• _Page extract_:
....
Chancellor Rishi Sunak is under increasing pressure to go further in helping households through the cost-of-living crisis as figures released while he prepared to deliver his spring statement showed inflation soaring to a 30-year high.
Rising energy, goods and food prices helped push inflation to increase 6.2% in the 12 months to February, Office for National Statistics (ONS) figures revealed on Wednesday morning, hours before Sunak’s speech to the Commons.
He has pledged to “stand by” families to help them weather the crisis, with it being widely expected that he will cut fuel duty for motorists while Sunak also considers increasing the threshold to begin paying national insurance (NI).
But Labour, branding him the “high-tax Chancellor”, has joined some Tory MPs in urging Sunak to scrap the 1.25 percentage point hike to NI, which will hit next month just as energy bills soar when the price cap increases.
....
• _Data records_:
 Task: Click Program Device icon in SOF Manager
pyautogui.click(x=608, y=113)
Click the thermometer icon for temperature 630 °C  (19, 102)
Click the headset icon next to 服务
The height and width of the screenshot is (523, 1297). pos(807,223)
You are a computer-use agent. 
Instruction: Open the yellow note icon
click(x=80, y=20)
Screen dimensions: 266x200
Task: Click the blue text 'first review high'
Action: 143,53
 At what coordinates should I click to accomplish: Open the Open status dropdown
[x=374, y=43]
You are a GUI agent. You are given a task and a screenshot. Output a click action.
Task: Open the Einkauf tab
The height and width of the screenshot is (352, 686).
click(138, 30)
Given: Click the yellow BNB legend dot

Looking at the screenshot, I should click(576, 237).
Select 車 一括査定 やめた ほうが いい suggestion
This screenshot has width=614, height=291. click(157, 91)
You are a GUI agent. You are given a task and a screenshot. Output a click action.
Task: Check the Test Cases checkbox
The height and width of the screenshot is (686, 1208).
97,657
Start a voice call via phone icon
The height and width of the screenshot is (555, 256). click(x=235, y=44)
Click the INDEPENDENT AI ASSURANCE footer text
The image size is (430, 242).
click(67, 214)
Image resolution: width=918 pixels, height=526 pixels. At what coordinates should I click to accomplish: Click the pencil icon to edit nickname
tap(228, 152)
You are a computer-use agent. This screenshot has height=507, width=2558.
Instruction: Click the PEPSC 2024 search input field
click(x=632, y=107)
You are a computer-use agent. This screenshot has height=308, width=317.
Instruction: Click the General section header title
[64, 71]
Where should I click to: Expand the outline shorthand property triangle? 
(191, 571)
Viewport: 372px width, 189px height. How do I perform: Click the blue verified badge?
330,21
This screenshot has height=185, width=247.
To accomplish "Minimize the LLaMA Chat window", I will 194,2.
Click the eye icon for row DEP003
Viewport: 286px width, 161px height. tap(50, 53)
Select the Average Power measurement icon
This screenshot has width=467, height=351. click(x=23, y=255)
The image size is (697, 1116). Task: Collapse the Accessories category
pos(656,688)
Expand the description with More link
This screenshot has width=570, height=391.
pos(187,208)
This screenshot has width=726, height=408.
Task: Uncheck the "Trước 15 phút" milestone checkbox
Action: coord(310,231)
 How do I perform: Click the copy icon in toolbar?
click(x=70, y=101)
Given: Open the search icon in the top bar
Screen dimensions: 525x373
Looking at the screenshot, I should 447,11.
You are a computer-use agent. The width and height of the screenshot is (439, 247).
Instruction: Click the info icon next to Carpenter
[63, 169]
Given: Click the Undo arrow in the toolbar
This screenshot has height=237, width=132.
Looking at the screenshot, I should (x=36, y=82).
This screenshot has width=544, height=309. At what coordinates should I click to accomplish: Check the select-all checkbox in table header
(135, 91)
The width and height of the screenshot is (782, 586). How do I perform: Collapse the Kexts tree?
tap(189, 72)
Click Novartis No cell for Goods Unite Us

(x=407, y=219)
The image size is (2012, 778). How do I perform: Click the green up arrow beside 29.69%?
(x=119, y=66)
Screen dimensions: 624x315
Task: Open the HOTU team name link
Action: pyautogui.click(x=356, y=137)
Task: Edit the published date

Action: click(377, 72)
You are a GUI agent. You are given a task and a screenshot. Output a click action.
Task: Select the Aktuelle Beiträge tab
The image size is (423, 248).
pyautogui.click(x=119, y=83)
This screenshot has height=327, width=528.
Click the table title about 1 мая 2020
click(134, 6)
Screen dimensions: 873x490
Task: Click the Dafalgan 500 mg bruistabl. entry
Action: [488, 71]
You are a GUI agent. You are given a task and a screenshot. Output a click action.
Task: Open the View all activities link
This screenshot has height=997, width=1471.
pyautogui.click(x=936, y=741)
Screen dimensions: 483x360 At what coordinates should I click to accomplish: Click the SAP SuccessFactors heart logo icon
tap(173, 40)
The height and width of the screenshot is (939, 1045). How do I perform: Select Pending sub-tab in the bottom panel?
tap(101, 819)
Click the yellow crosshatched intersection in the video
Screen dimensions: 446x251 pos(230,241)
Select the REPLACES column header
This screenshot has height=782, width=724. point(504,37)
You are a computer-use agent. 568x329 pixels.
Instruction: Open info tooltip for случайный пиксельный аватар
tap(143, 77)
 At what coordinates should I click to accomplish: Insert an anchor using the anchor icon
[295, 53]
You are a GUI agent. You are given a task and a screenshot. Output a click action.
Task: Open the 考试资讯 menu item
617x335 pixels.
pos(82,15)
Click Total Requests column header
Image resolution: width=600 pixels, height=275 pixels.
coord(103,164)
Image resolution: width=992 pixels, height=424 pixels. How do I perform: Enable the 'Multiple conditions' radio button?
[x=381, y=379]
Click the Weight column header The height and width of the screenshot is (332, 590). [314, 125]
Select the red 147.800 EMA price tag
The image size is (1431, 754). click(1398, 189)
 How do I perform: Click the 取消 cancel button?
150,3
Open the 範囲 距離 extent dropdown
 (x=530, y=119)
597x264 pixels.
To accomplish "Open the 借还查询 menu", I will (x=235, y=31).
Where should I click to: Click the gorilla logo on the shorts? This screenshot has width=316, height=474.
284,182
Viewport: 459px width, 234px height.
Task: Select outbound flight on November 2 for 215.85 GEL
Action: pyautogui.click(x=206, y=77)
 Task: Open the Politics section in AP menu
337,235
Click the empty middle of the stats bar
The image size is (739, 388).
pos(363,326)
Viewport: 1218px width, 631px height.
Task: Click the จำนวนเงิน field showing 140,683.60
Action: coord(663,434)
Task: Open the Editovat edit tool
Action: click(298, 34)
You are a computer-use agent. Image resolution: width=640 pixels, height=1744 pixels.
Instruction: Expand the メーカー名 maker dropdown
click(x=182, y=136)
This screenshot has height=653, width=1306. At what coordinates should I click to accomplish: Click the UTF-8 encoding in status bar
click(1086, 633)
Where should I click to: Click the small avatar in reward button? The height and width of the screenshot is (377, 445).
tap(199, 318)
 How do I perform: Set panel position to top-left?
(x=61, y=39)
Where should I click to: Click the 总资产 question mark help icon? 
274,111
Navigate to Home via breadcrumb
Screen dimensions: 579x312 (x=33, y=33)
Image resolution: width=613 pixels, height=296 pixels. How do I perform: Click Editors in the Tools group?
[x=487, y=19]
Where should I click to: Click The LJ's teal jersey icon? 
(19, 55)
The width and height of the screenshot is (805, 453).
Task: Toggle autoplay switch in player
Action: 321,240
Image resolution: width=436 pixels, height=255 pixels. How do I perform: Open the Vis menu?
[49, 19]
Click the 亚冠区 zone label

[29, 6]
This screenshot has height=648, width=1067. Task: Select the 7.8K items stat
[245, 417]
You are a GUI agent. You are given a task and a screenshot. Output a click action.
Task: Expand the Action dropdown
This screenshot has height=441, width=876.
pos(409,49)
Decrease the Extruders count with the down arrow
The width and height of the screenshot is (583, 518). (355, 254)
....
• _Problems to solve_:
A. Translate this sentence from the article on inflation and the spring statement into Spanish: "Rising energy, goods and food prices helped push inflation to increase 6.2% in the 12 months to February, Office for National Statistics (ONS) figures revealed on Wednesday morning, hours before Sunak's speech to the Commons."
B. Answer these questions using the article on inflation and the spring statement:
(i) By how much did inflation increase in the 12 months to February?
(ii) What is Sunak widely expected to cut for motorists?
(iii) What label does Labour give Sunak?
C. Write the next few sentences of the article on inflation and the spring statement, continuing from its final sentence.

• _Answers below_:
A. El aumento de los precios de la energía, los bienes y los alimentos contribuyó a que la inflación subiera un 6,2 % en los 12 meses hasta febrero, según revelaron el miércoles por la mañana las cifras de la Oficina Nacional de Estadística (ONS), horas antes del discurso de Sunak ante la Cámara de los Comunes.

B.
(i) 6.2%
(ii) Fuel duty
(iii) The "high-tax Chancellor"

C.
The struggle facing households was further laid bare by the ONS figures showing an even higher than expected rise to the Consumer Prices Index (CPI) figure for measuring inflation, as it hit the highest level since March 1992, when it stood at 7.1%.
Fuel prices also hit new record highs, with figures from data firm Experian Catalist suggesting the average cost of a litre of petrol at UK forecourts on Tuesday was £1.67, with diesel at £1.79.
Iceland’s managing director Richard Walker said the pressure of trying to keep supermarket prices down is “relentless” as he called for action on fuel prices.
“It’s incredibly concerning. We’re hearing of some food bank users declining potatoes and root veg because they can’t afford the energy to boil them,” he told BBC Radio 4’s Today programme.
Sunak is expected to link strengthening the UK economy to opposing Russian President Vladimir Putin’s invasion of Ukraine, but he is under pressure to address the domestic crisis.
“So when I talk about security, yes, I mean responding to the war in Ukraine,” he is poised to tell the House of Commons.
“But I also mean the security of a faster-growing economy, the security of more resilient public finances, and security for working families as we help with the cost of living.”
The Financial Times reported on Tuesday evening that forecasts in the statement will show the deficit is better than expected this year, to the tune of £20bn.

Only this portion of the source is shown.